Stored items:
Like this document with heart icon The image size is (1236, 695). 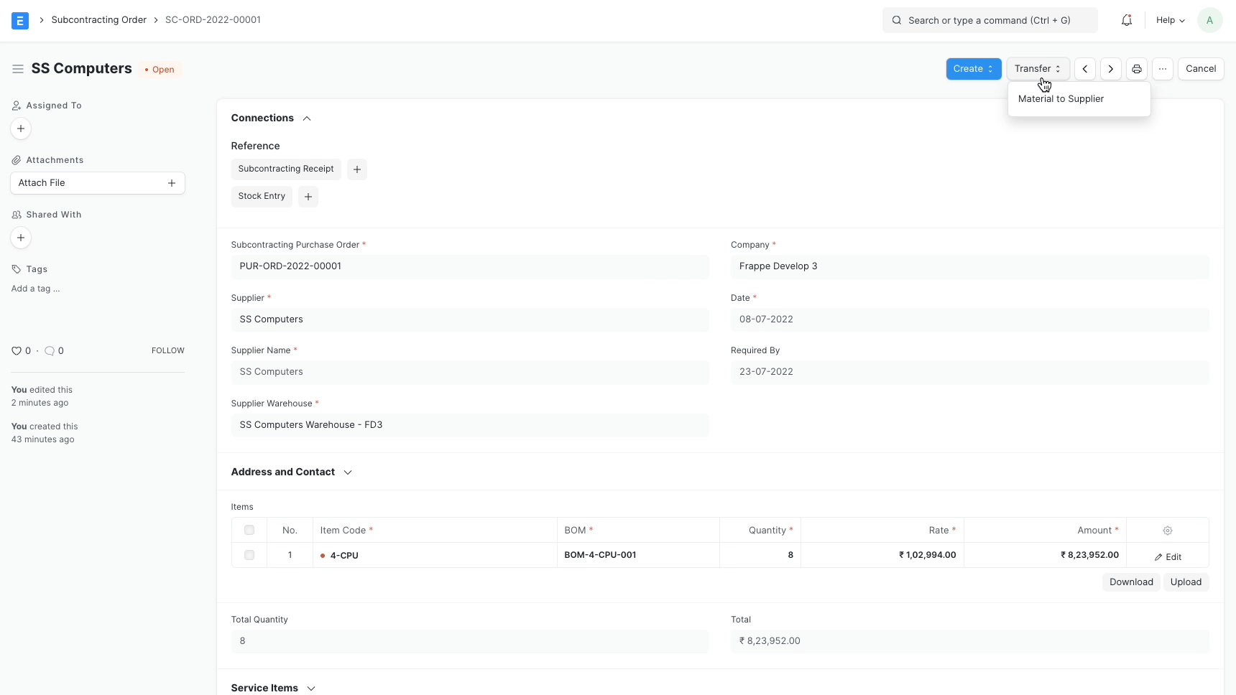(x=17, y=351)
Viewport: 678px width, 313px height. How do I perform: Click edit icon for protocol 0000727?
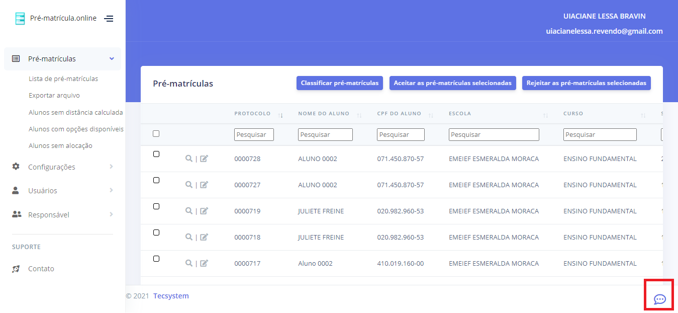(204, 185)
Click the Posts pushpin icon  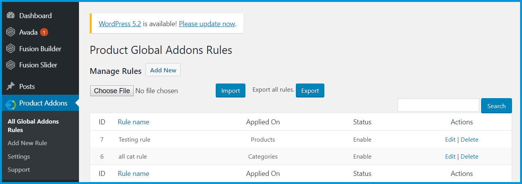(x=11, y=87)
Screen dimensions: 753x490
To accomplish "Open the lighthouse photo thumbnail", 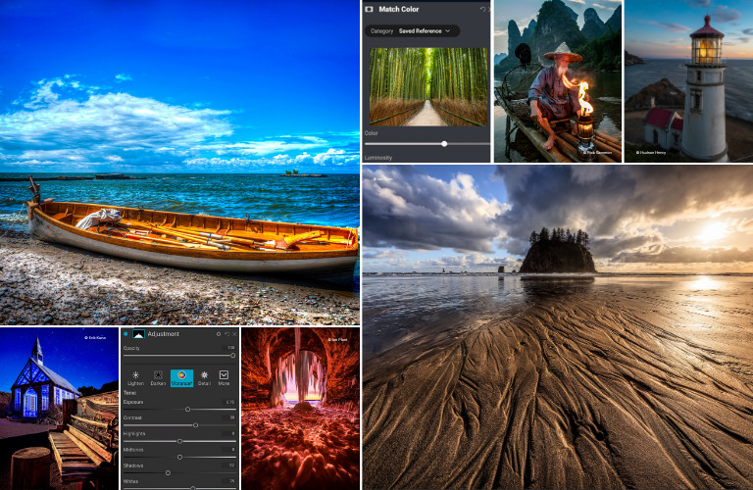I will (x=688, y=81).
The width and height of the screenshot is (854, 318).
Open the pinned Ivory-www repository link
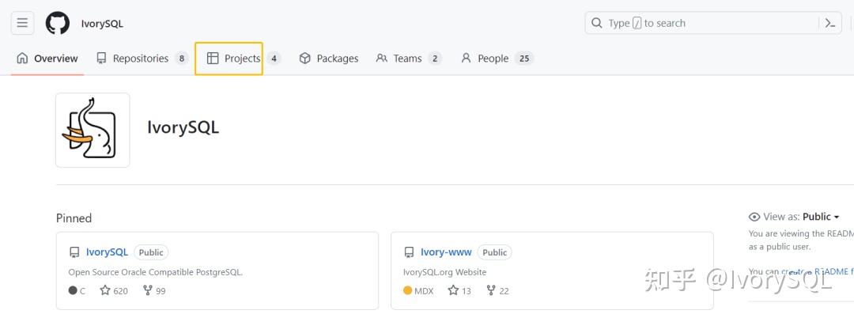(x=446, y=252)
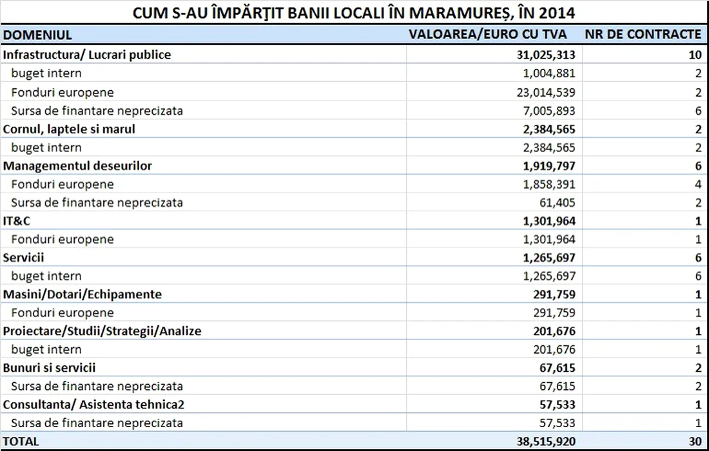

Task description:
Only the lines from the one with "The width and" through the last line of the records above are wanted, copied exactly and with pictures omitted.

Your response:
The width and height of the screenshot is (854, 318).
Open the pinned Ivory-www repository link
(x=446, y=252)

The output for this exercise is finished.